An algorithm that is "O of log n" also does not increase linearly. You can think of it as the mirror image of O(n^2). As the size of the input grows, an O(log n) algorithm takes progressively longer, but the amount by which the operation count grows with each input actually slows down over time. If that sounds weird, that's ok. Of the standard set of "Big-O" terms, O(log n) is the least intuitive for many people.

Let's try to look at O(log n) in more concrete terms. Many "divide an conquer" algorithms, for example Binary Search, are O(log n). You can actually prove this to yourself right now. Feel free to go refresh your memory on how binary search works at a high level.

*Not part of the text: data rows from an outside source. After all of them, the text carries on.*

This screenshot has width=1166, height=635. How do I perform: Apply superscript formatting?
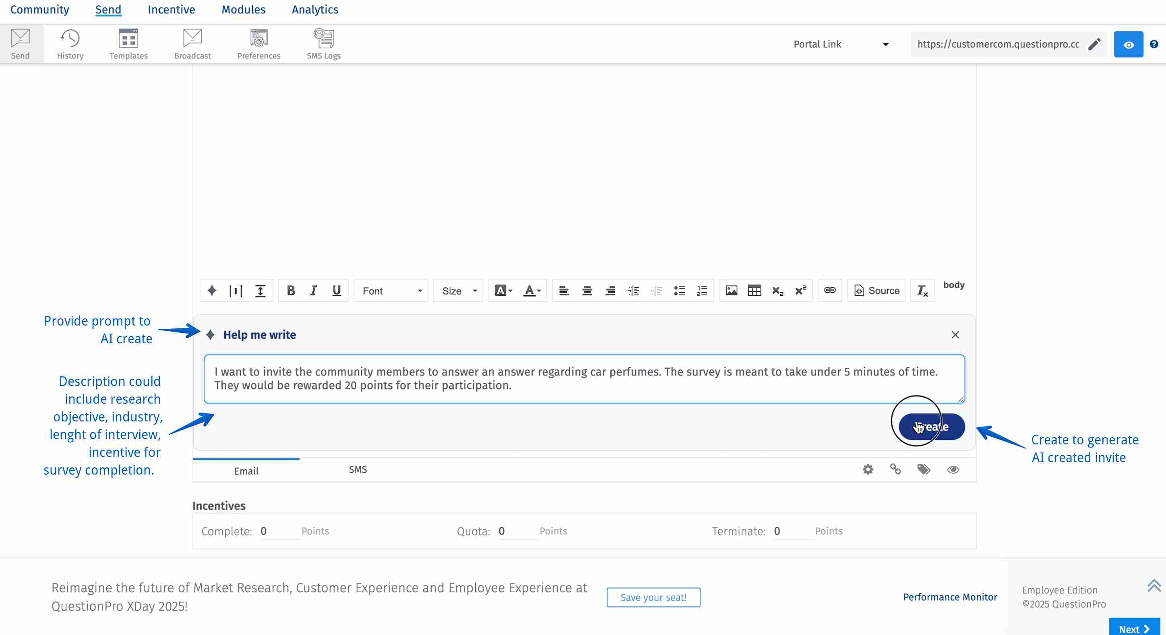800,290
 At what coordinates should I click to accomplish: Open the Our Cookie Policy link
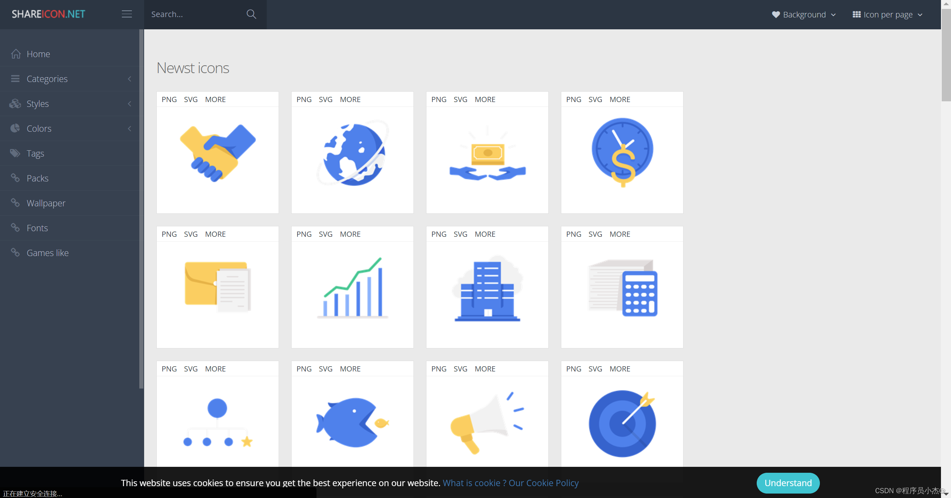[543, 483]
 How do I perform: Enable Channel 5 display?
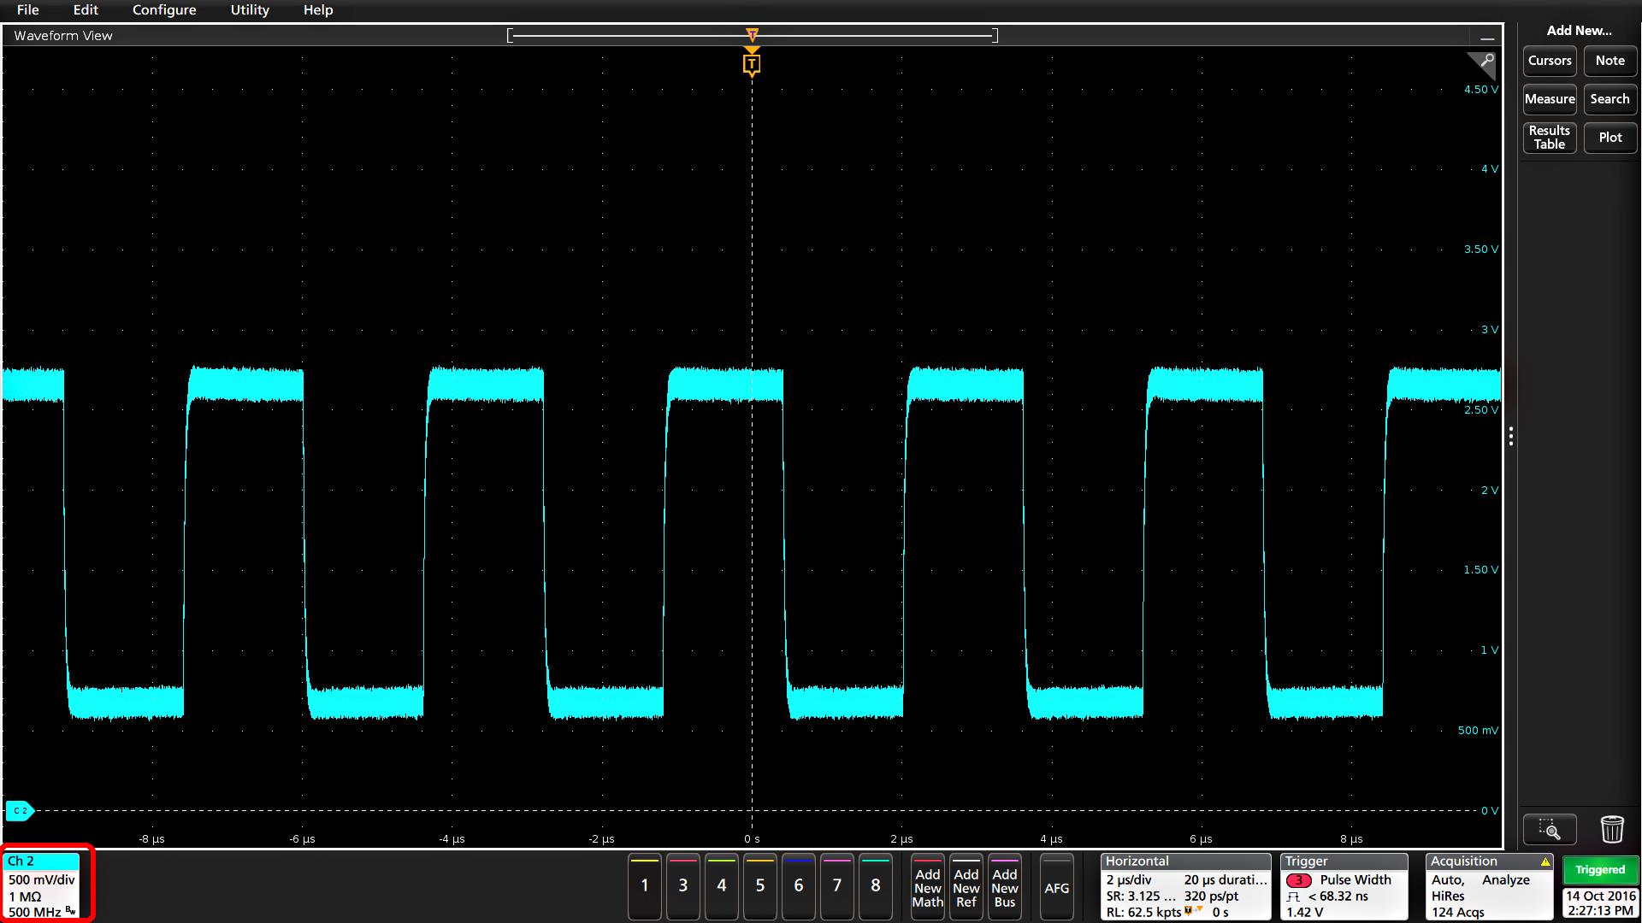coord(759,887)
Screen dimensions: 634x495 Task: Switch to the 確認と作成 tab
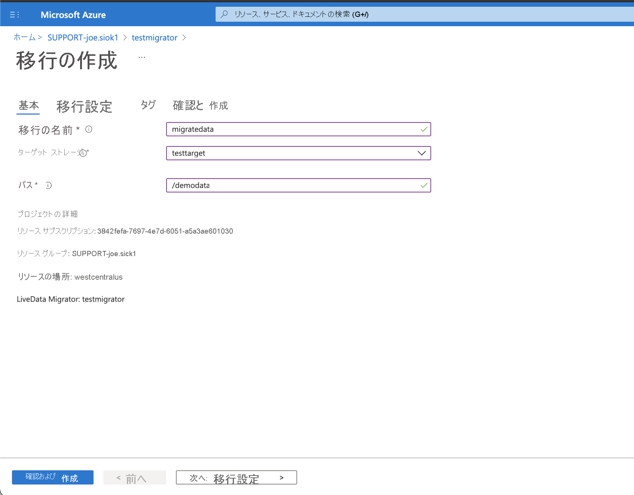pyautogui.click(x=199, y=106)
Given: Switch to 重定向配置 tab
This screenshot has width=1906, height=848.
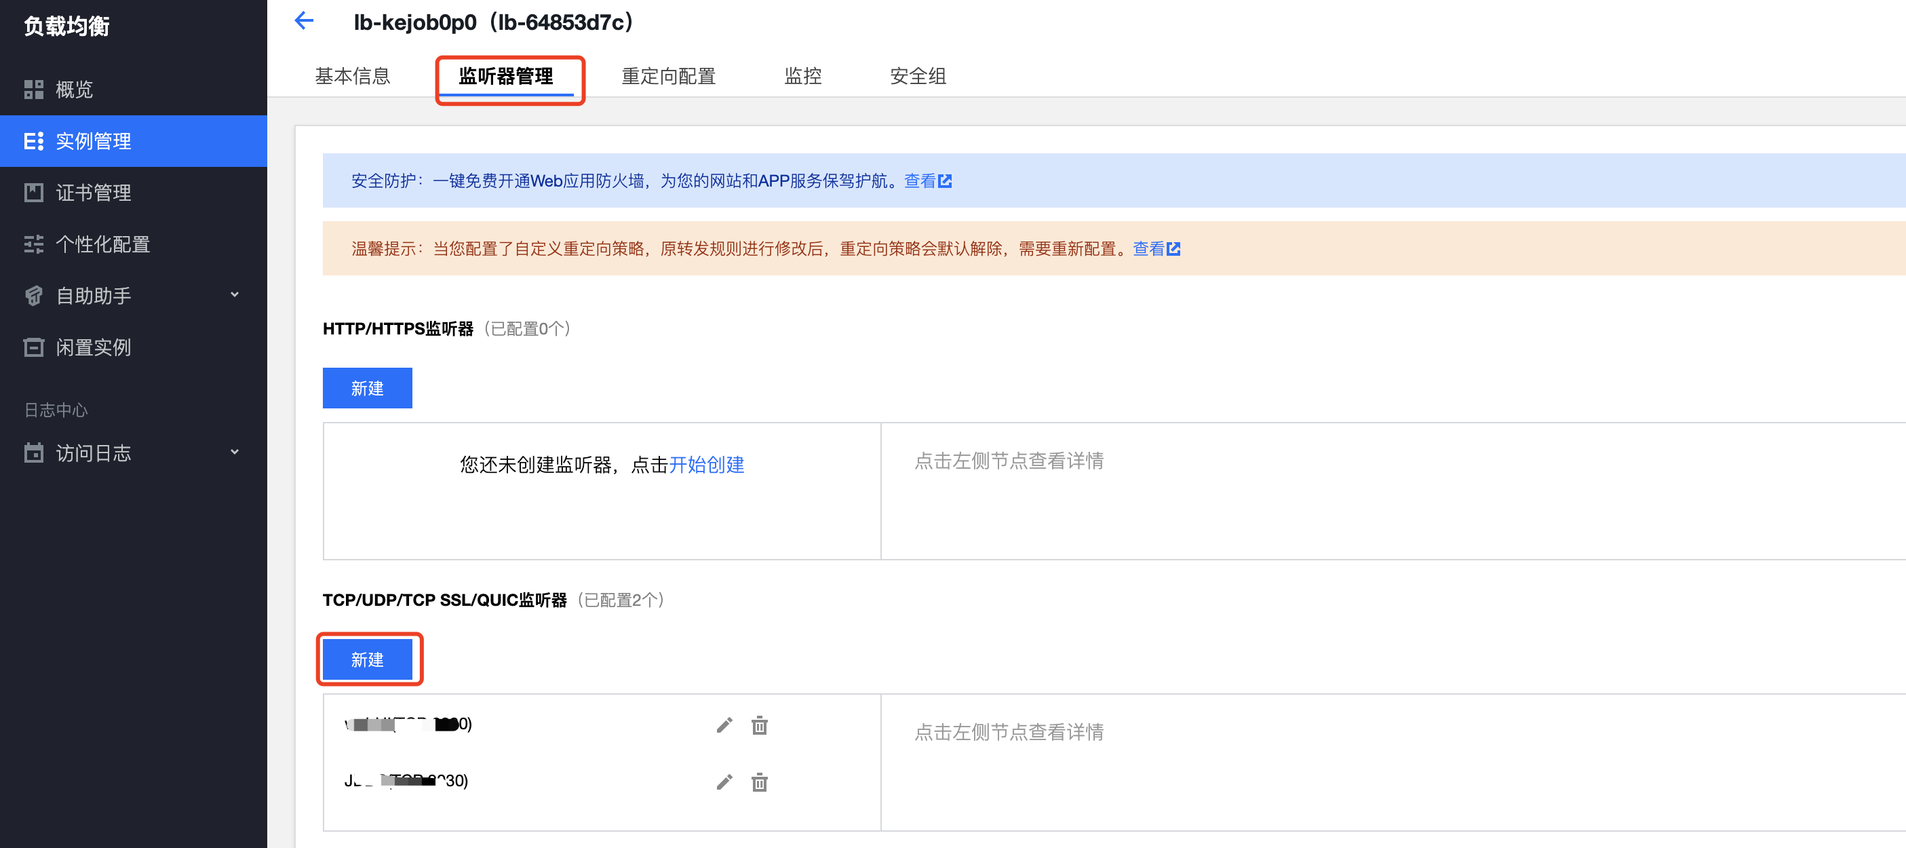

Now, draw out a series of balanced binary trees, each bigger than the last. Figure out for yourself how many decisions a binary search would need to make to find an element at the bottom of each tree (remember, at each "node" in a tree, a binary search decides if it should keep searching left or right in the tree, ignoring the other piece of the tree at every step).

Plot the number of decisions required against the size of each tree, much the same as you did in analyzing our lists. Do you see the picture that emerges? It should look something like the O(log n) curve in the image above.

Conclusion

Congratulations, you've waded deep into some classic computer science topics. The ability to recognize the characteristics of the classic data structures underlying the tools you use everyday is a valuable one. You've been exposed to the List abstract data type, and now you can continue your studies by examining Sets, Maps, Graphs and Trees next. All of these ADTs have classic concrete implementations as well. For example, Sets have the Hash Set and Maps have the Hash Table. Even if you don't implement them or even fully understand them, it pays to know the Big-O of their operations. It will allow you to make informed decisions about your data structures when performance is a concern.

The Big-O analysis experience you've picked up will serve you in your own code too. As you build systems, you'll be able to read through your code and recognize when you're building methods that are O(1), O(n), O(n^2) or something else entirely. Performance issues might not occur every day in your work as a programmer, but when they do you'll be better equipped to reason about them.